======== Data provided

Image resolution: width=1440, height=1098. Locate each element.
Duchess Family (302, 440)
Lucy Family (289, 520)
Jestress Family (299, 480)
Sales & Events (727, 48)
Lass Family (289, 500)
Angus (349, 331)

================
======== Data provided

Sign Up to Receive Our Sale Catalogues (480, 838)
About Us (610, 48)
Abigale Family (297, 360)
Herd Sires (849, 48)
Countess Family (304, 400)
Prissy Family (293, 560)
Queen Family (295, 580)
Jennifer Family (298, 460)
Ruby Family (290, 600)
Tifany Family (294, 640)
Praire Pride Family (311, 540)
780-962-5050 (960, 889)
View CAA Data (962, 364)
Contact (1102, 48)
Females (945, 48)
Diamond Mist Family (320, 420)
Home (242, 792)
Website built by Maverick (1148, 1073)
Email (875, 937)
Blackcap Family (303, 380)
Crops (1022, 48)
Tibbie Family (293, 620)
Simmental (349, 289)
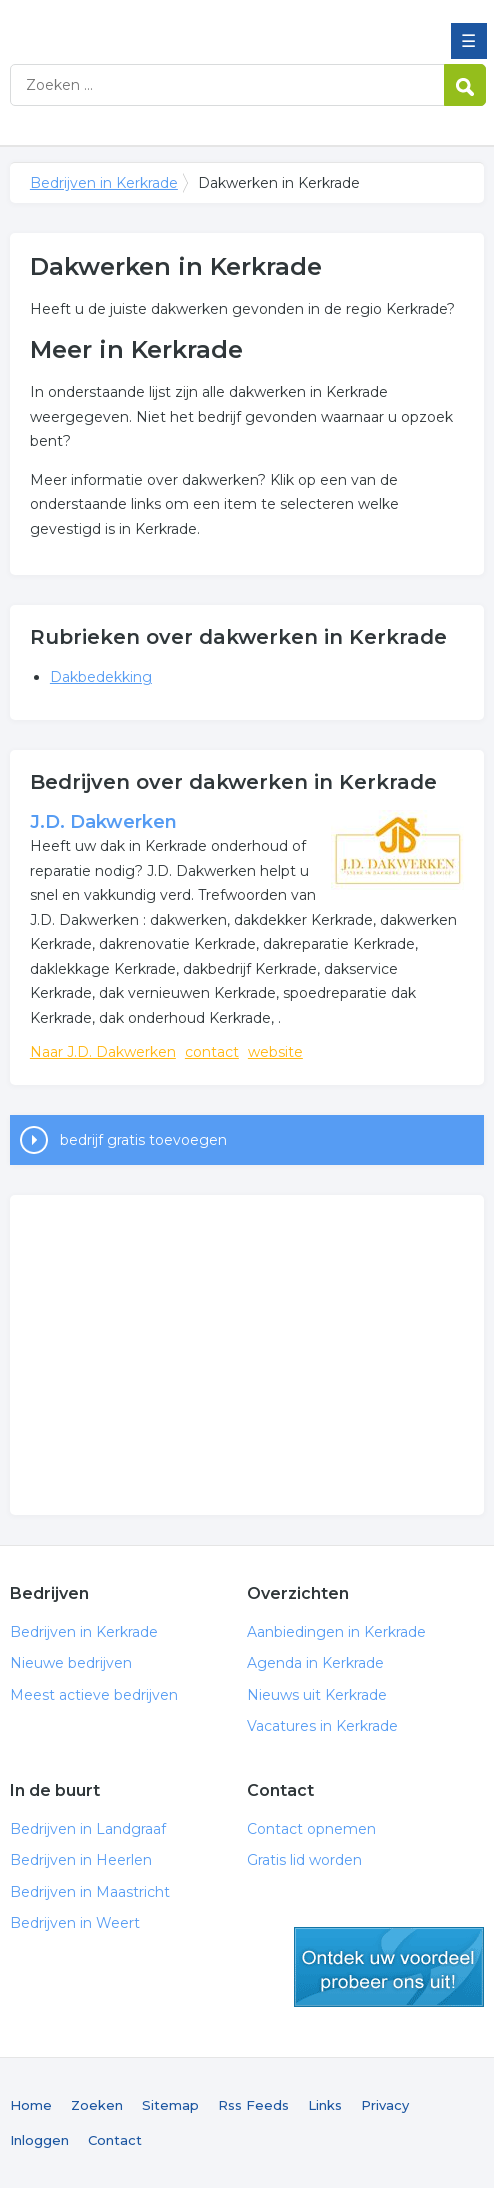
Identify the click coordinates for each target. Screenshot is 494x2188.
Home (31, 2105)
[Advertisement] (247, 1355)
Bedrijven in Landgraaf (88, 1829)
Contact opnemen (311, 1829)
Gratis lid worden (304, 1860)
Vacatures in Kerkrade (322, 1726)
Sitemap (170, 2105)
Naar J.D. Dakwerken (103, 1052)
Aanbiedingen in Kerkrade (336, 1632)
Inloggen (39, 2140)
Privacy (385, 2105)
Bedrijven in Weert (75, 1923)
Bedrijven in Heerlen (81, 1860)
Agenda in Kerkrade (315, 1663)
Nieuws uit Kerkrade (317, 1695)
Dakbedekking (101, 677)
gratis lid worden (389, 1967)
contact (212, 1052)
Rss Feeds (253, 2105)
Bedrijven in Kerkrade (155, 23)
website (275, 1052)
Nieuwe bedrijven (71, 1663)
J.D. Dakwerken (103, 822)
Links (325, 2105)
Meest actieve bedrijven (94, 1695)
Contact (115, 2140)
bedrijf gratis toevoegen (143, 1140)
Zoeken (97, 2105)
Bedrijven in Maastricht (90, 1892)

================

Give the items from the line containing "gratis lid worden (389, 1967)" through the line containing "Bedrijven in Maastricht (90, 1892)", both ends included, as a Markdown table. Use a "Row" column for the row number and an "Item" column for the line, and leave out any blank lines.

Problem solution:
| Row | Item |
|---|---|
| 1 | gratis lid worden (389, 1967) |
| 2 | contact (212, 1052) |
| 3 | Rss Feeds (253, 2105) |
| 4 | Bedrijven in Kerkrade (155, 23) |
| 5 | website (275, 1052) |
| 6 | Nieuwe bedrijven (71, 1663) |
| 7 | J.D. Dakwerken (103, 822) |
| 8 | Links (325, 2105) |
| 9 | Meest actieve bedrijven (94, 1695) |
| 10 | Contact (115, 2140) |
| 11 | bedrijf gratis toevoegen (143, 1140) |
| 12 | Zoeken (97, 2105) |
| 13 | Bedrijven in Maastricht (90, 1892) |